Read the transcript below.

LORI SHERER: Today, we're seeing a lot of companies that are trying to undergo what we call a digital transformation. And these are companies that are trying to design world-class digital and mobile experiences for their customers that get at not only the functional requirements of customers, but also look at the deeper emotional and aspirational needs of these customers. It's called human-centered design. And companies, as part of their digital transformation, are trying to design these experiences in a process called Agile.

And Agile is putting a cross-functional team together that stays together from the very beginning of the project through many iterations and testing against consumers on prototypes of these products until they optimize them to meet those needs. So there's an expanding role now for the consumer-insights and the data-and-analytics team that will support these Agile development projects.

And it's an exciting time for people who have been in a traditional market research function, because the very heart of this is the consumer, and understanding that consumer from many, many dimensions. So we can use traditional techniques, such as focus groups. And we can use online focus groups, which are easier and quicker, and that are location-independent. But there're many ways, including ethnographic research, that we can also get out in the wild with consumers, follow them around, intercept them, ask them what they're doing, observe their daily routine, see them when they're shopping. And we can tape those experiences.

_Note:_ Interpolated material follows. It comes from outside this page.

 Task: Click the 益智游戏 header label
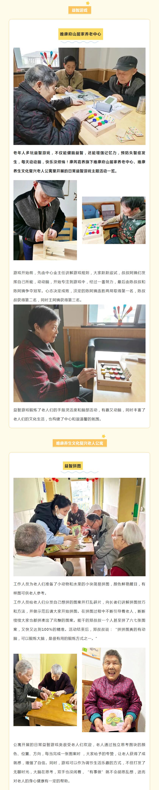point(80,10)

We can also arm consumers with a mobile device, where they can record throughout the day their observations, their feelings and their experiences. So there's an expanding set of capabilities that the market research team can bring to these Agile teams to really understand and get under the hood of these consumers.

In addition to that, we're seeing the consumer insights team use Big Data analytics to observe the customer. They can pull the call center data and use text and video mining to really understand these interactions between the customer and the company in the old-fashioned channels. And this provides tremendous insight into what customers are really looking for when they connect with the company.

In the second area, the data and analytics team is responsible for building the analytic engines that will power the experience behind the scenes. And these analytic engines can range from something very simple like a data look-up, so that when you log on to the site or open up the app, it can greet you by first name. And it can display the weather in your area. And it can provide other levels of personalization by, say, populating a form for you automatically.

The second level of complexity in that arena is optimization engines. And this would be things like Amazon.com provides when you buy a product; they look at other consumers who bought that same product and they recommend to you other products that you might want to buy. This is really becoming a mainstay in most digital and mobile applications—the ability to actually personalize the experience further by recommending other things and providing advice.

And the third area of the data and analytics team is something we call test and learn. So while we have new ways of understanding and articulating what those customer-deep desires are, and we have ways to meet them using analytic engines and algorithms, now, we also have ways using statistics to vary the presentation of these experiences to consumers in a statistically-designed setup, so that we can really understand which elements of that experience are driving the satisfaction. Is it the content, is it the creative, is it the offer, is it the way it's displayed, is it the way the customer clicks through the experience, that is driving the happiness factor?

So it's really a very exciting time for people who come from traditional market research backgrounds, and/or who are coming out of a data-science background who can now join these Agile cross-functional teams to build world-class customer experiences of the future.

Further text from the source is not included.